Written by Don Byrd
Slate’s Dahlia Lithwick today offered an insightful piece regarding the lawsuit brought by the Little Sisters of the Poor challenging the enforcement against them of the contraception coverage provisions in the Affordable Care Act. You may recall that the even thought the Little Sisters, as a religious organization, are exempt from the law’s requirement to provide such coverage, they object to filling out the government’s form certifying that they are exempt as a religious organization. To do so, they argue, triggers further mandates on other providers to offer it. They claim any participation in such a system – even participating in acquiring a religious exemption – violates their religious freedom.

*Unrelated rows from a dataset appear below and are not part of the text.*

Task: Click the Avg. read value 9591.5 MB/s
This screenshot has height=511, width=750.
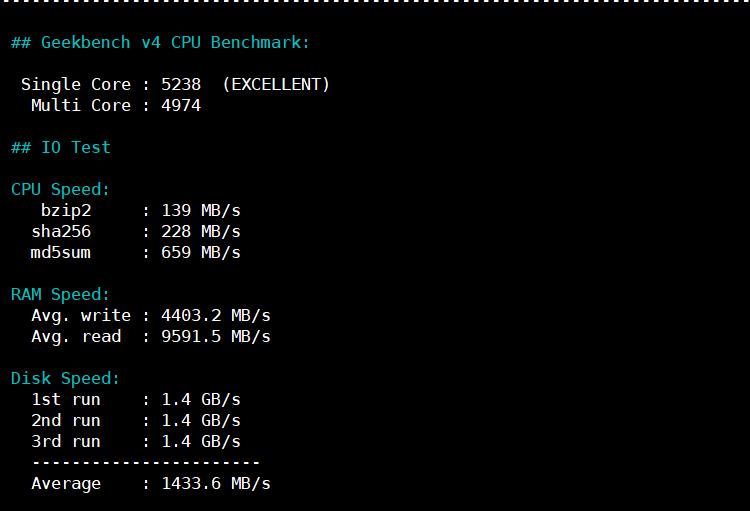Action: tap(216, 336)
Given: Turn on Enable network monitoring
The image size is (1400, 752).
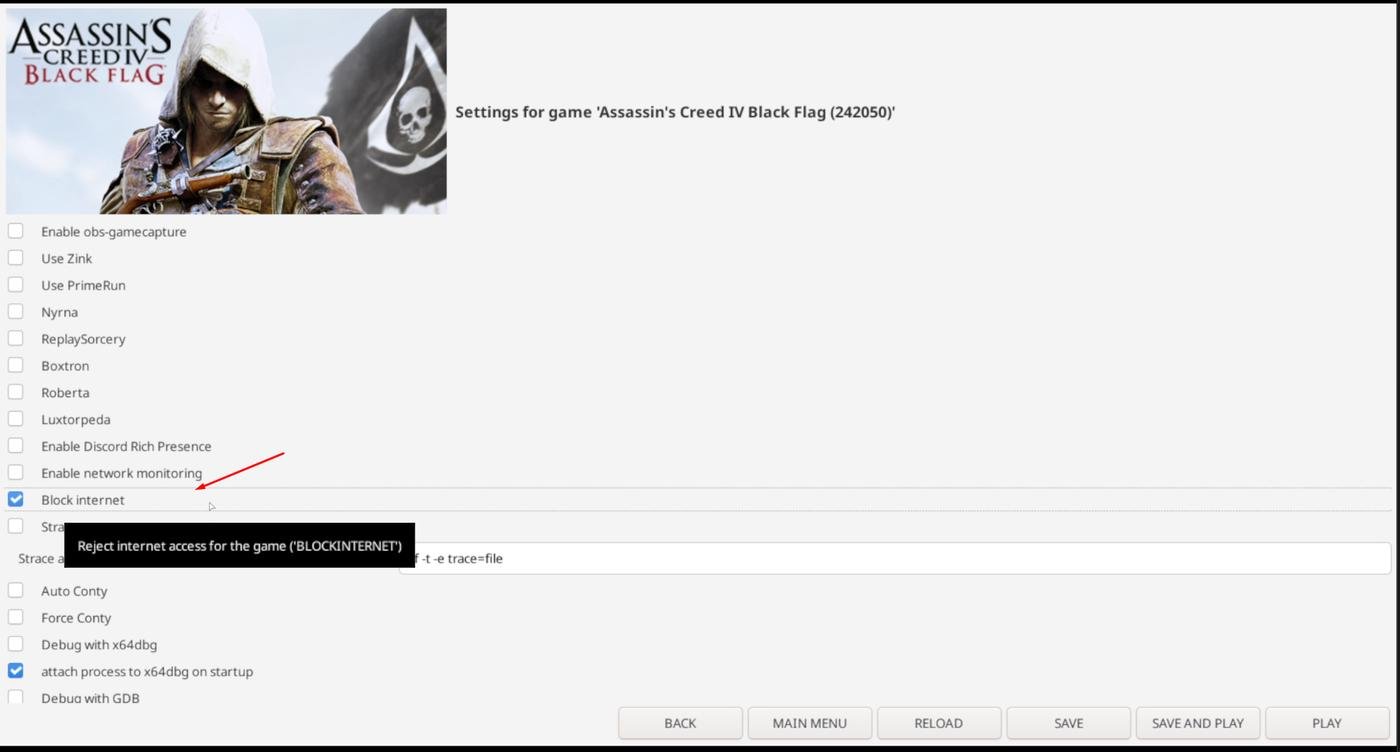Looking at the screenshot, I should 16,473.
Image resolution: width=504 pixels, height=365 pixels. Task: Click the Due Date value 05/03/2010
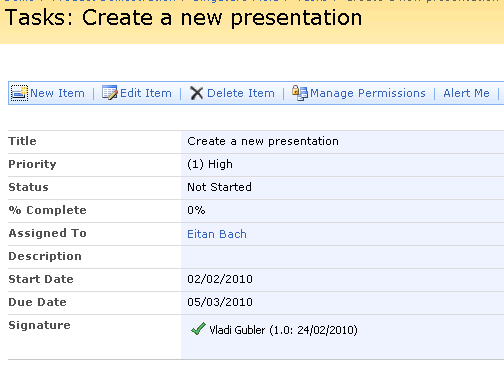(220, 302)
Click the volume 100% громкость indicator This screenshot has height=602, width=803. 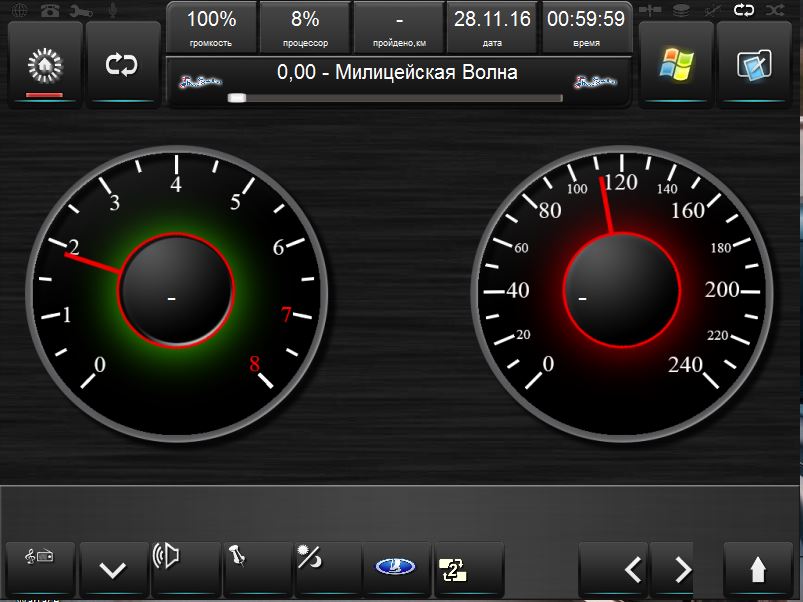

Lithwick dives into this claim to explain why this argument may be about more than just a government form:
The nuns argue they cannot cause contraception to be offered. The government says that it’s the government causing contraception to be offered and that the nuns are indeed being afforded the right not to participate. Extending the Little Sisters’ argument about agency means that so long as any employee obtains contraception in any fashion, the sin is done. This undermines the entire principle of religious accommodation, which is supposed to protect the conscience of the religious objector but not violate the rights of everyone else.
…The Little Sisters reject the government contention that the form is an opt-out. Why? Religious doctrine. And somewhere in the interstices of religious doctrine, an ephemeral combination of signing this form, greenlighting its consequences, endorsing the idea of such coverage, and putting it all into writing, there lies, in their view, a violation of religious law. In other words, the two parties to this case are talking right past one another, and that puts the courts in a very precarious position. This isn’t just a fight over what signing the form means, it’s a fight about who gets to decide what fighting over the form means: Barack Obama or God? And who wants to be the judge of that?
Now, the Court has halted enforcement of the mandate against Little Sisters pending the outcome of their lawsuit, provided of course that they write the Secretary of Health and Human Services to certify their religious objection to providing the disputed coverage… Meanwhile, the Court will hear arguments by for-profit, secular corporations against the mandate in March.